I’ve seen some videos of beheadings in the Middle East and Chechnya. Non-judicial beheadings seem invariably to be carried out with a knife.
Is it that hard to come by a sword or a machete? Wouldn’t a strict reading of the Koran necessitate a merciful (quick) killing? Or, since they’re terrorist groups, is using a knife just to induce terror?
I did some googling, and the Koran appears to say ‘strike the neck’ of enemies. That sounds like it calls for a quick killing, and not sawing through with a knife.
So, which would be more efficient: a regular knife or a bread knife? (Weird to put a laughy face for this subject, but I’m only being partly facetious).
The gist I’m getting is that Islamic nutcases don’t really give any more of a crap about what their holy book says than Christian nutcases or Jewish nutcases do.
Wasn’t Daniel Pearl decapitated with a sword? IIRC, that was used, although they had him lie on a rug & sliced through his neck with a sawing motion, not kneeling and dispatched with one swing.
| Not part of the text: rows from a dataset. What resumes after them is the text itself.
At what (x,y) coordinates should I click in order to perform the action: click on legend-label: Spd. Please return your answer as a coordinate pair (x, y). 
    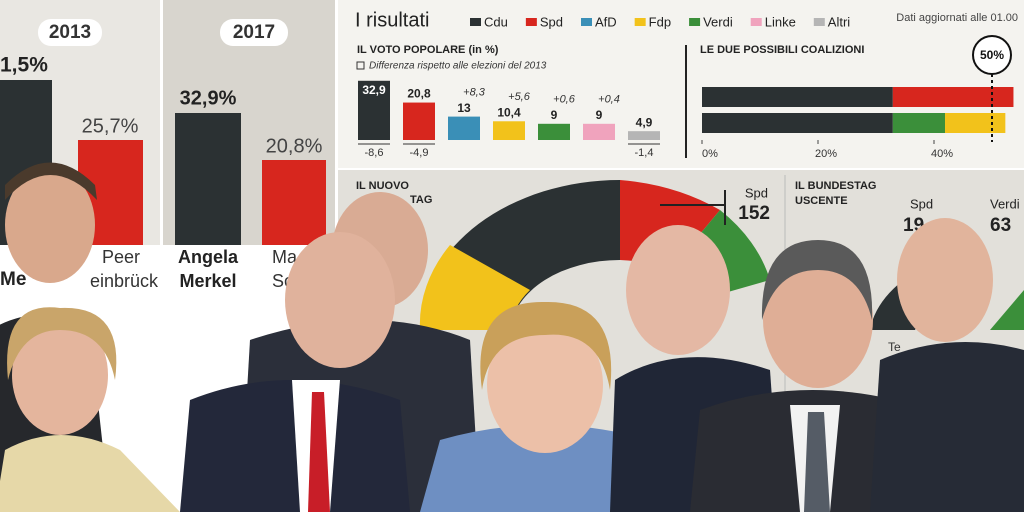
    Looking at the image, I should click on (552, 22).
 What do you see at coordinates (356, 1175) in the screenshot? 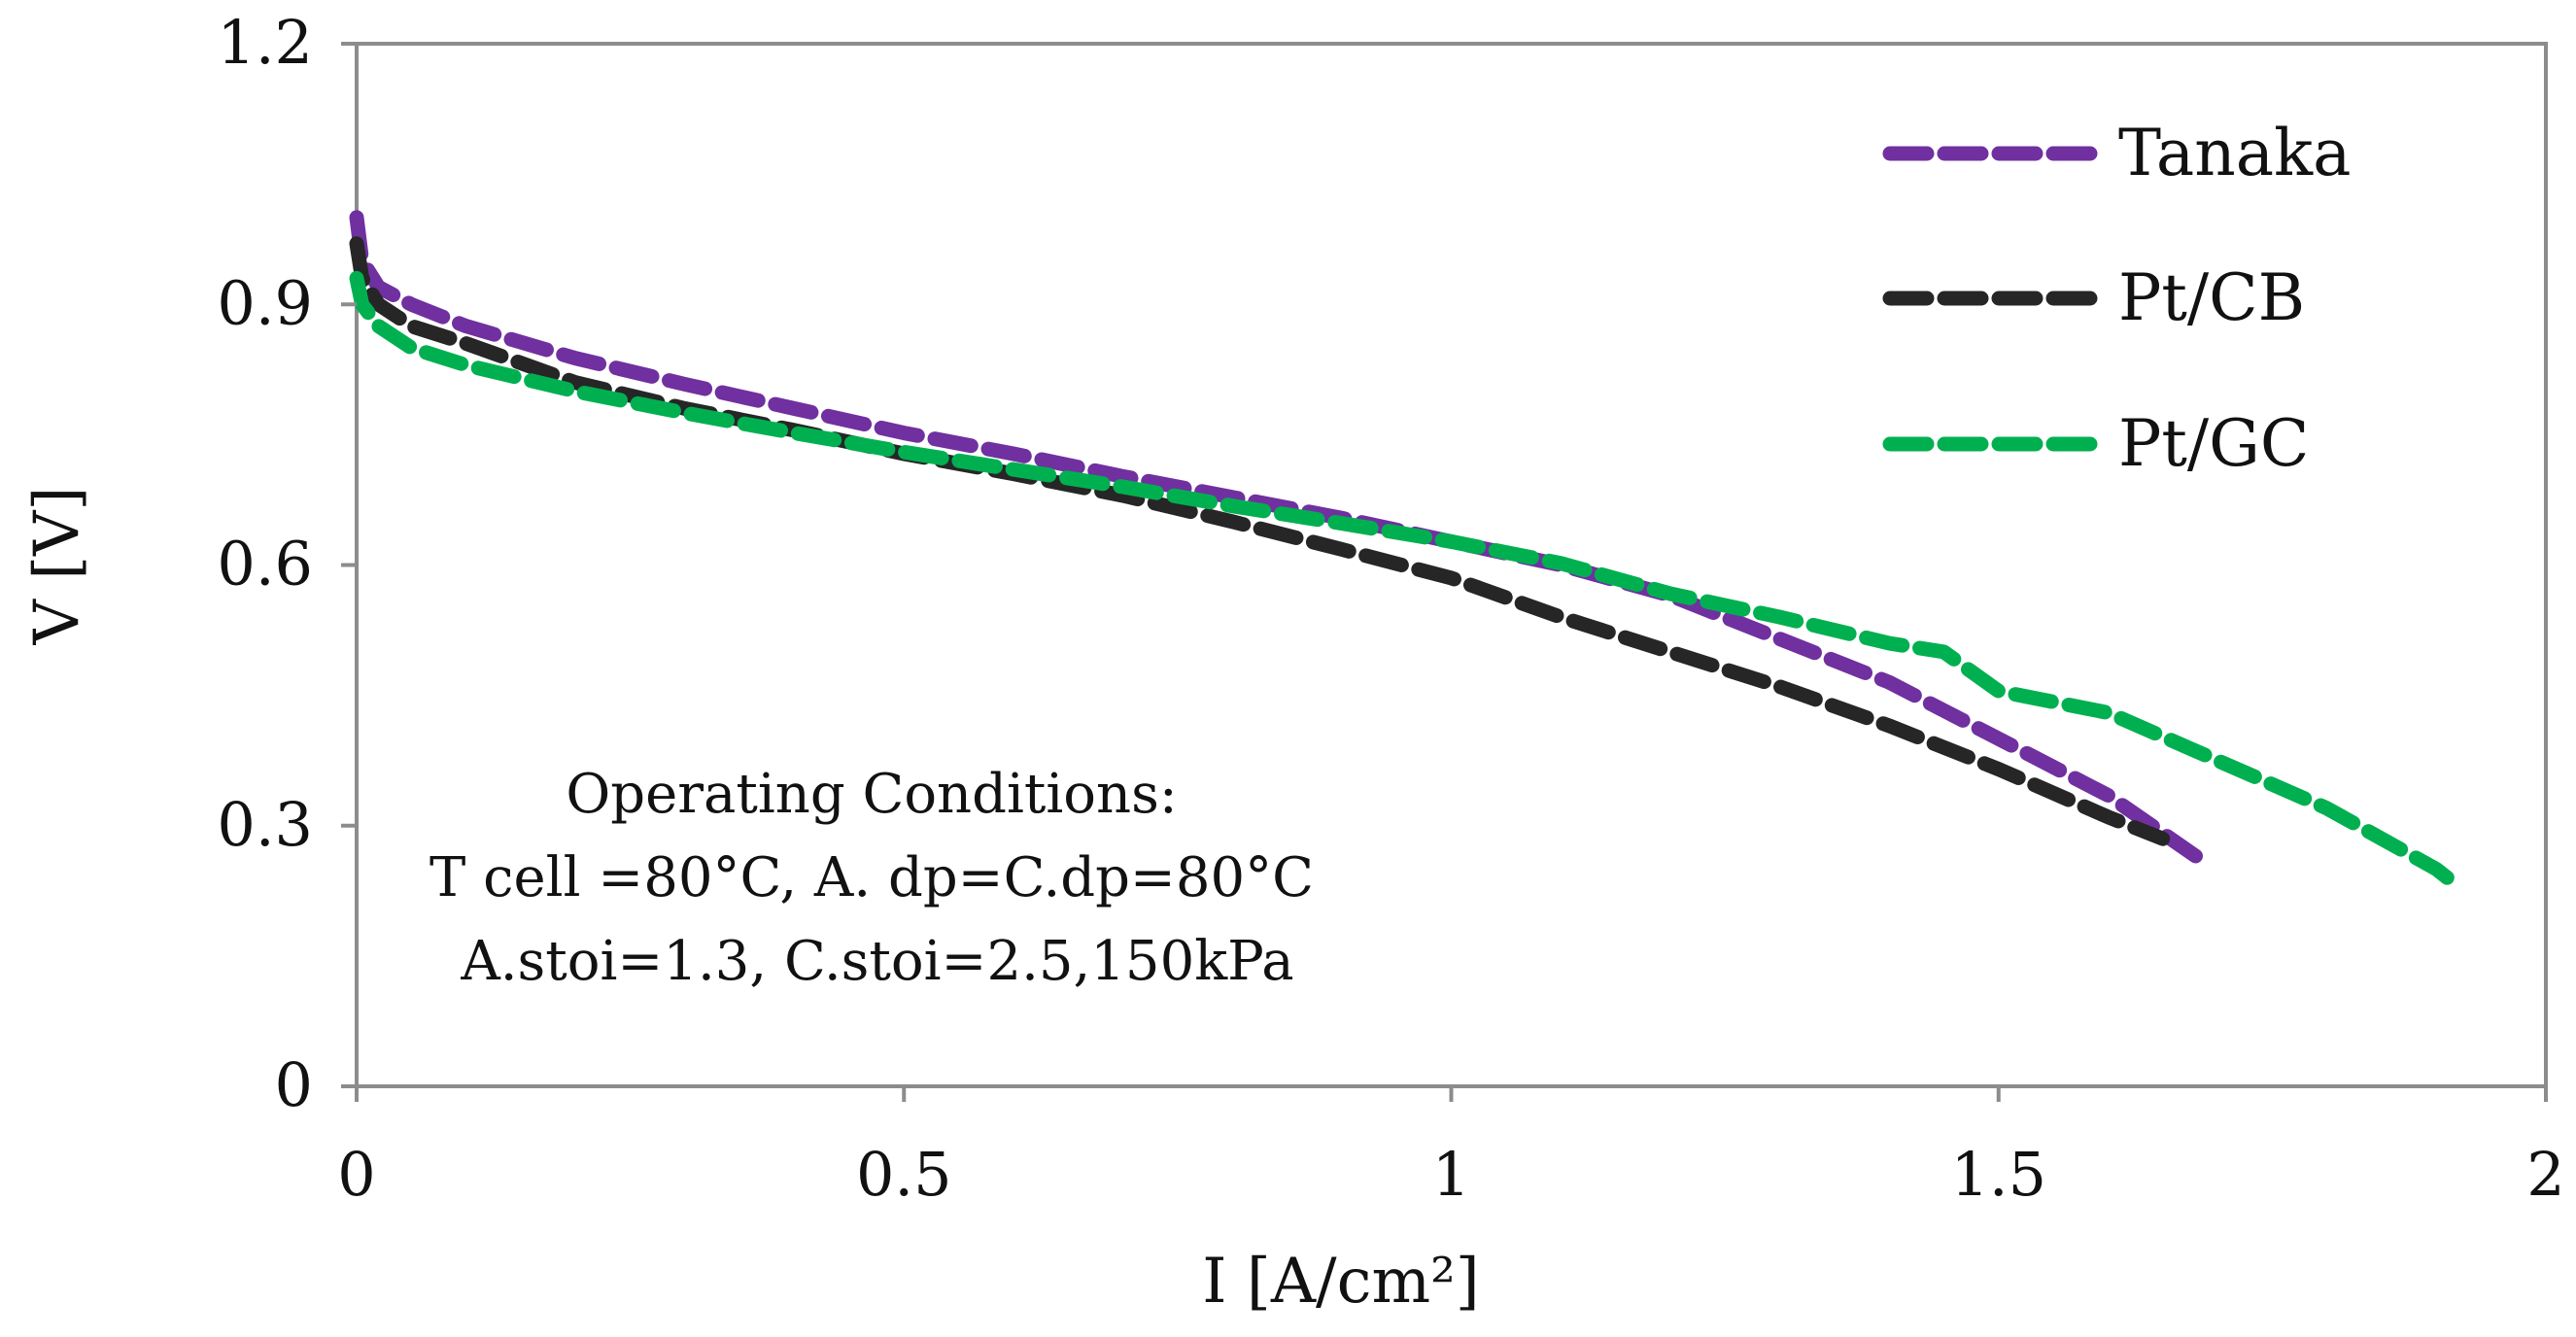
I see `x-tick-label-0: 0` at bounding box center [356, 1175].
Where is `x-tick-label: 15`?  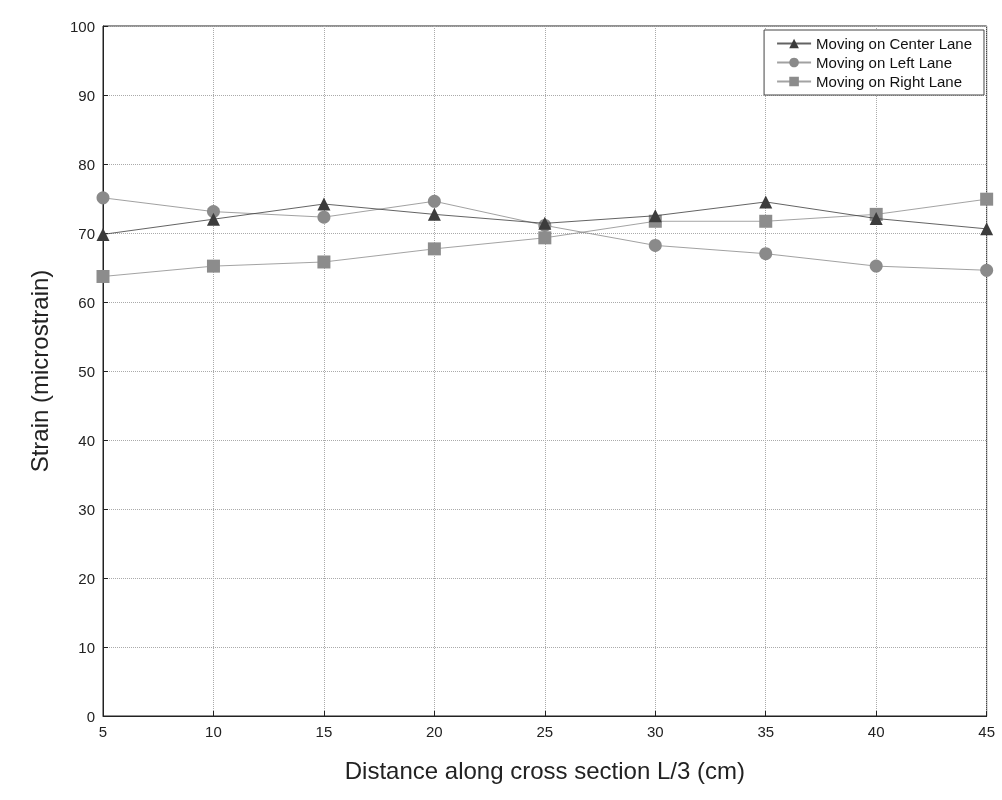 x-tick-label: 15 is located at coordinates (324, 732).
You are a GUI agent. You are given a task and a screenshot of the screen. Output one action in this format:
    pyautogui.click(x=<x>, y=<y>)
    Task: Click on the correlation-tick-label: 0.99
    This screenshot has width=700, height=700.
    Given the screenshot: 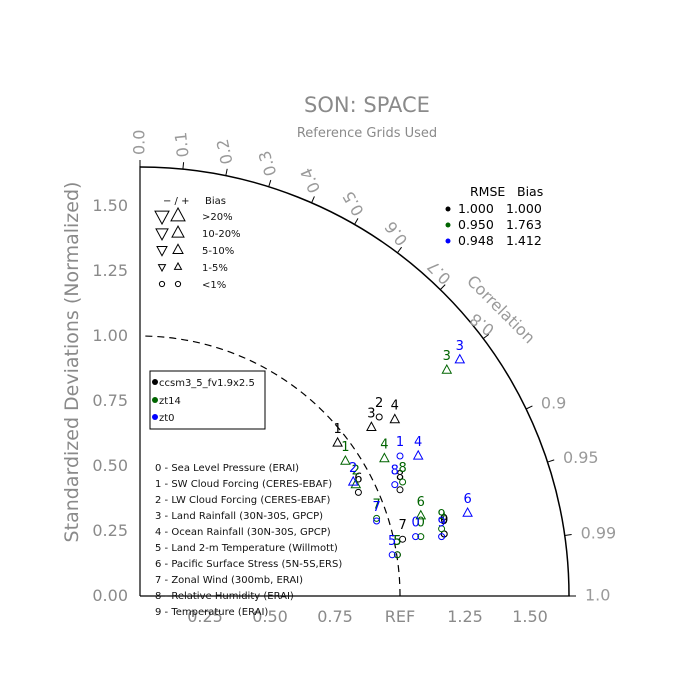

The neck is full of sinew and muscles going different directions, and it is surprisingly hard to literally decapitate someone without a heavy, swinging blade and a firm anvil or block to react the blow. A sharp straight edge blade should cut through steadily, but something the size of a ka-bar type knife just isn’t going to lop right through. A scalloped edge bread knife really isn’t going to be a lot more effective; for efficient sawing, you’d really want a saw, something like a coarse-toothed hacksaw or a large dressing saw, similar to what is used for field amputation. In general, this is just a really difficult way to kill someone compared to normal stabbing of the chest, through the back of the head, kidney, shooting in the head or chest, hanging, et cetera.
What interests me is the psychology behind beheading. Certainly the brutality is manifest–save for the guillotine, beheading is a messy, error-prone, and typically inefficient method of execution which can be practiced effectively only by true sociopaths–and the resultant fear that can be induced is an effective means of cowing a subject population, hence its popularity by bloody despots throughout history. On a personal level, though, it also detaches the the cognitive apparatus, vocal equipment, and/or “windows to the soul” from the rest of the body, guaranteeing that the subject will not rise from the dead, or at least, if he does so, he’s going to have a hard time navigating. It seems to me that there is a great deal of fear behind the act of decapitation practiced by someone who is not a congenital psychopath, and that participating in a decapitation is really a way of binding the participants together in a horror pact.